Mines et autres armes
Laos

Le président Barack Obama visite le Laos du 6 au 8 septembre 2016 pour assister au sommet de l'Association des nations d'Asie du Sud-Est (ASEAN). Cette visite, la première d’un président américain au Laos, se déroule 40 ans après la guerre du Vietnam, lors de laquelle les Etats-Unis ont largué plus de deux millions de tonnes de bombes sur le Laos, dont plus de 270 millions de sous-munitions.

Un démineur de Handicap International dans un champ de riz

Un démineur de Handicap International dans un champ de riz | © S.Goldberg / Handicap International

Selon l’Observatoire des sous-munitions, les restes de sous-munitions ont tué ou blessé plus de 7 600 personnes au Laos depuis 1964 et continuent chaque année de faire des victimes : on estime que 30 % des sous-munitions larguées dans les années soixante n’ont pas explosé à l’impact. 70 millions de ces mini-bombes seraient donc éparpillées dans le sol laotien. Le Laos est le pays le plus contaminé au monde par les sous-munitions.

Cet héritage mortel contamine près de 25 % des villages du pays, notamment le long de la frontière Est. Handicap International participe depuis 2006 au déminage du pays. En 8 ans, l’association a sécurisé 25 000 engins non explosés.

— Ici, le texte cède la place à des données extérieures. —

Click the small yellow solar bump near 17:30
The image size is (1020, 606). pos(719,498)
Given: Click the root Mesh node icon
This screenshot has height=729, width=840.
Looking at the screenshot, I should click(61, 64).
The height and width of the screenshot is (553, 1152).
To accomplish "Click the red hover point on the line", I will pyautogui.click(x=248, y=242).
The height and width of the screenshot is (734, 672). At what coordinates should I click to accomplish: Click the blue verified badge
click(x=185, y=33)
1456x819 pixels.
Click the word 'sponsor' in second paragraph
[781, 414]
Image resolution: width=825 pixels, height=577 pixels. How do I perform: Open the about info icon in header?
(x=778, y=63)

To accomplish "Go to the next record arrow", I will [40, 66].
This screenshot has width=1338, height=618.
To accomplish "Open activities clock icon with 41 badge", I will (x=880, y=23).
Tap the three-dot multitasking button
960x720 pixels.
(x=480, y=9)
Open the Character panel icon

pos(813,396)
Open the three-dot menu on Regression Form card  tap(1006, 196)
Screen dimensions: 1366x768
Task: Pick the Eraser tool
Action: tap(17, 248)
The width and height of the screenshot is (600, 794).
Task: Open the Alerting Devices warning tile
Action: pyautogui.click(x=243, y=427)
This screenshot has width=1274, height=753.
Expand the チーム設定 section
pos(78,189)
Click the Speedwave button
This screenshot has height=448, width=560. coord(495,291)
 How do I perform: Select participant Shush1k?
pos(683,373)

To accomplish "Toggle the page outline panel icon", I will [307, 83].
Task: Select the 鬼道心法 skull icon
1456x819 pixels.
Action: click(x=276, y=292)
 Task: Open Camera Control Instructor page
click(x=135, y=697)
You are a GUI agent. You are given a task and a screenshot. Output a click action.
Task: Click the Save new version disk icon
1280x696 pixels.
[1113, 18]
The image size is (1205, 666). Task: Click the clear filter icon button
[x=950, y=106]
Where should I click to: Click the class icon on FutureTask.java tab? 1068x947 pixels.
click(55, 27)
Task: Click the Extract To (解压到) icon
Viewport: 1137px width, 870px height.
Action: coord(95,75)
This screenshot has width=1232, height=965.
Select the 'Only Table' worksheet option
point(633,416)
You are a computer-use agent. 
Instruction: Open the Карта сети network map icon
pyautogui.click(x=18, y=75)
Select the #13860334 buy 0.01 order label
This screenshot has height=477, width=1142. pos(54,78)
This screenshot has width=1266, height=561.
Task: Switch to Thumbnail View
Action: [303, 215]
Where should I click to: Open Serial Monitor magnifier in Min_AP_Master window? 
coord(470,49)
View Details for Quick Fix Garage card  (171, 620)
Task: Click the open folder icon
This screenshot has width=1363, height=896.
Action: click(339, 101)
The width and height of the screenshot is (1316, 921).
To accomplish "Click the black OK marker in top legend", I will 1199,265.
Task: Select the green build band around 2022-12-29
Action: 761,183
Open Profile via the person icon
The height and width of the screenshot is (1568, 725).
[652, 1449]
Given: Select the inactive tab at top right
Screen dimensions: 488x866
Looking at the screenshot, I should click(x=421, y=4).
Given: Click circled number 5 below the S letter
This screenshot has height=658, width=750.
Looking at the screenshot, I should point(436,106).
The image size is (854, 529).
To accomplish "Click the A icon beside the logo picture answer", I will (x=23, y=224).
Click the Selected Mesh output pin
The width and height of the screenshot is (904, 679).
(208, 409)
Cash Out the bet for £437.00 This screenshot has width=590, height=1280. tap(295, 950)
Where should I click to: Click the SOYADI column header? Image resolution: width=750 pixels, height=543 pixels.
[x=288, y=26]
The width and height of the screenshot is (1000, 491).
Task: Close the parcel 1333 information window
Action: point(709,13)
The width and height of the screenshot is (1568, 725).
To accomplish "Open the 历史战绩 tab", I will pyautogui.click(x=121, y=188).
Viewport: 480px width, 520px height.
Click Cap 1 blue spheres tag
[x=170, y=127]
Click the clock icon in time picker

Les Etats-Unis, qui sont un des principaux bailleurs de fonds du déminage dans le monde et notamment au Laos, doivent rejoindre la Convention d’Oslo qui interdit l’emploi, la production, le transfert et le stockage des armes à sous-munitions dans le monde[1]. La Convention compte à ce jour 100 Etats parties et 19 Etats signataires.

Les sous-munitions

Plus de 90 % des victimes recensées de bombes à sous-munitions dans le monde sont des civils. Ces armes tuent, blessent, mutilent et provoquent des traumatismes psychologiques lourds. Jusqu’à 40 % de ces armes n’explosent pas à l’impact : des zones entières deviennent alors inhabitables, ce qui entrave la reprise de la vie sociale et économique et force les populations à se déplacer. Ces restes explosifs constituent une menace pour les civils parfois des dizaines d’années après un conflit.

 


[1] Le rapport annuel 2016 de l’Observatoire des sous-munitions, dont Handicap International assure la coordination avec trois autres ONG, est le septième de ce genre. Il couvre les développements mondiaux enregistrés en matière de politique d'interdiction, d’utilisation, de production, de commerce et de stockage des sous-munitions. Il fournit des informations sur la contamination par ces armes, la dépollution et l'assistance aux victimes.